Retype exactly the lines below, starting with the line that contains "Task: Click the Google logo icon" and ending with the last line; leave out any pictures.

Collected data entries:
•••

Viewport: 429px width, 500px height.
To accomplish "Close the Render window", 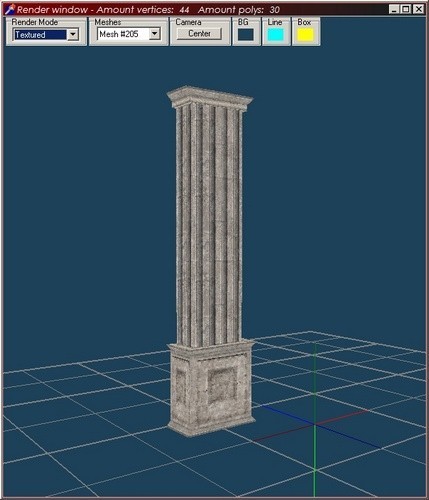I will click(418, 9).
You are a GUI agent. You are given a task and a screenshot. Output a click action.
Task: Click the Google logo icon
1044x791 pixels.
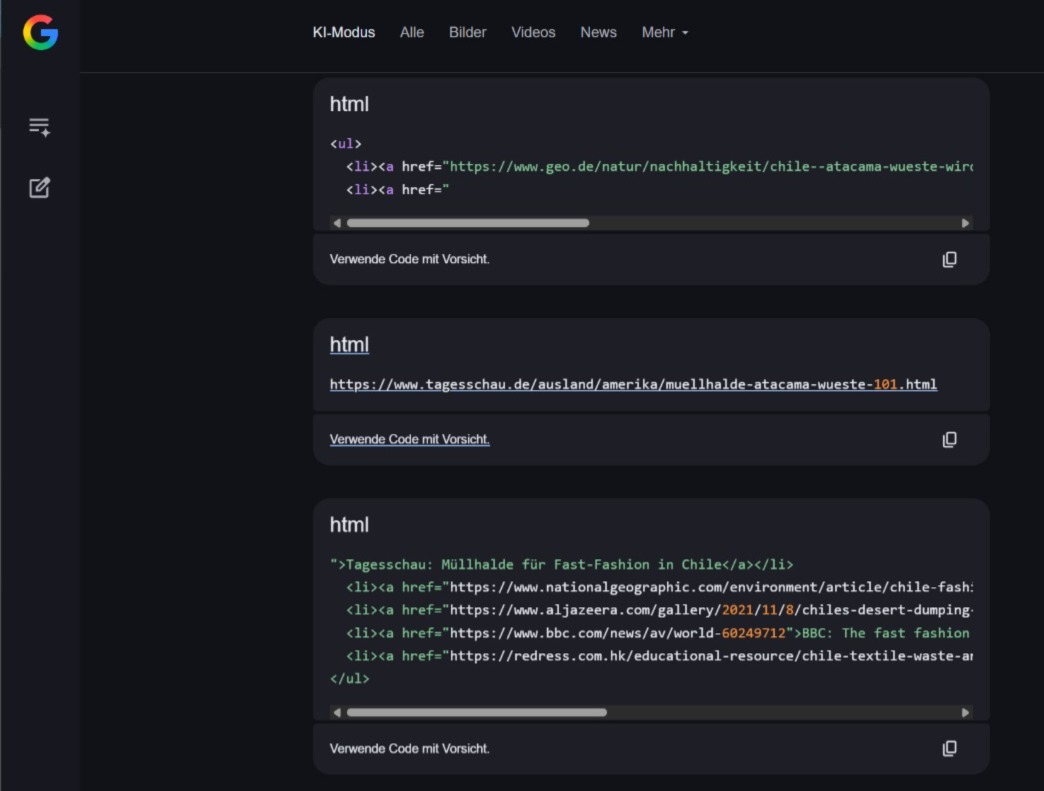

•••

Answer for this exercise:
Task: Click the Google logo icon
1044x791 pixels.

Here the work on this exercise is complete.